Among the most high-profile companies developing paper bottle packaging is PABOCO (The Paper Bottle Company), and recent news announcing Coca-Cola’s first trials of PABOCO’s designs in Hungary is seen as a step in the right direction—regardless of the potential compromises of the design itself.
A paper bottle from Carlsberg, announced in 2015, was touted as the first of its kind, with design support from ecoXpac and post-doctoral researchers from the Danish Technical University (DTU). As the process developed, the Absolut Company and L’Oréal also committed to developing sustainable paper bottle packaging, with PABOCO bringing together all of these companies through the Paper Bottle Community to drive further innovation.
The recycling challenges of multi-material paper bottles
The natural biodegradability of paper and card used in lieu of plastics–which can take thousands of years to break down while also generating microplastics–is a positive departure from our existing reliance on single-use soda and water bottles.
The problem lies in paper bottles that rely on plastic liners to ensure the contents remain fit for consumption, such as for carbonated beverages. This is a real issue for the recycling industry, as multi-material packaging can be notoriously difficult to recycle—if not impossible. When recyclables are collected, they are brought to a Materials Recovery Facility (MRF) which separates materials most often by mechanical recycling. This means aluminum, paper, glass, cardboard, etc., are separated by sorting technology into different piles and then baled to be sold. Cartons would be separated into their own category because they are made up of several materials, and if the MRF is able to successfully secure a buyer for the bales of cartons, that buyer would need to separate the carton materials further to obtain the material that is desirable within that carton. For example, a pulper might buy the cartons to extract the paper to use for new materials while the other materials may be destined for landfill. If the recycler is unable to secure a buyer for the bales of cartons, that facility would have to pay to send it to landfill or incineration, which means they would lose money by taking in that material.
Additionally, with concerns surrounding multi-material products, some wonder if they offer little benefit when compared to our existing reliance on PET – or the type of plastic used for most single-use beverage bottling.
Unfortunately, recycling rates across the US remain shockingly low, with as little as 30% of PET bottles being recycled, and with the inherent risk of contamination that can render recycled materials impure and of less value than virgin materials. This results in it being cheaper to use virgin materials to manufacture plastics than it is to use recycled plastics and adds the issue of more plastic in the environment.
Circularity through biodegradability
The good news, at least for beverages that are not carbonated (such as water and spirits), is that fully biodegradable packaging is already achievable. Diageo, in partnership with Pulpex Limited, has announced it will begin rolling out its 100% plastic-free paper bottles in 2021, kicking off with premium products such as Johnnie Walker whiskey.
Made from sustainably sourced wood and lined with a non-plastic coating to protect the contents, the bottle is being hailed as the first fully biodegradable, fully recyclable paper bottle that meets food compliance standards. Crucially, it also doesn’t rely on plastic caps or screw tops.

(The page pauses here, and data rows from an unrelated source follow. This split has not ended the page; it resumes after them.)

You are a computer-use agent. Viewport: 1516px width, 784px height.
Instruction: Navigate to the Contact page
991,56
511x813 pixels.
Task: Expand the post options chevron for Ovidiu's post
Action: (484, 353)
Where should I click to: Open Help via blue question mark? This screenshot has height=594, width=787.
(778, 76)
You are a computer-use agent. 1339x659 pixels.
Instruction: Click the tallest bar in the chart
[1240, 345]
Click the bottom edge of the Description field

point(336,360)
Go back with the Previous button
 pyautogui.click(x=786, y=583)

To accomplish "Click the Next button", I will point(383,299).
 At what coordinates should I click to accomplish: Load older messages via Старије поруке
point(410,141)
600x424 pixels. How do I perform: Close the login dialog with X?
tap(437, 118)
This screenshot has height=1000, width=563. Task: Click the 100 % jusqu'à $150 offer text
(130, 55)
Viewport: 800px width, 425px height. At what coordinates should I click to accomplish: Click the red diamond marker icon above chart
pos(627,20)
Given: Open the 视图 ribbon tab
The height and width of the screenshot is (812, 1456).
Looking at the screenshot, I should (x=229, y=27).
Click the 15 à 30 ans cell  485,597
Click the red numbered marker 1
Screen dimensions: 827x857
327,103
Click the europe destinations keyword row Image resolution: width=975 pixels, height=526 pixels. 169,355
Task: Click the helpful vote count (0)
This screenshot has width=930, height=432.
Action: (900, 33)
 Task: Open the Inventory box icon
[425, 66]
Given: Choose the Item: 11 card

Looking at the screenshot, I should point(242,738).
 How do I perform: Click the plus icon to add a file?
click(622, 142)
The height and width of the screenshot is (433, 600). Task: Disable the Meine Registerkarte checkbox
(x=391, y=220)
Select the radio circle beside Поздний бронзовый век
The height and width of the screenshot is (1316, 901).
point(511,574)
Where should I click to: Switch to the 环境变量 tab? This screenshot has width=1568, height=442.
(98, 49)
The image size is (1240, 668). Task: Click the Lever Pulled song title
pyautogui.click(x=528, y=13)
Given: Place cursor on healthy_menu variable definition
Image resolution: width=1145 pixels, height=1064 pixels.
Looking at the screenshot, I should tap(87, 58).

Both Unilever and PepsiCo are also expected to release their own branded versions of the Pulpex paper bottle designs, meaning that truly circular paper bottles may hit the shelves in the near future.
Innovation for sustainable alternatives to plastic bottles is promising but needs to carefully consider the lifecycle of the container and its impact on the environment. Recycling systems are currently not equipped to decompose multi-material bottles, which may cause more harm than good in the long run. Educating manufacturers and legislators on material management requirements is a critical next step to ensure mass production of single-use bottles can be properly disposed of and reused.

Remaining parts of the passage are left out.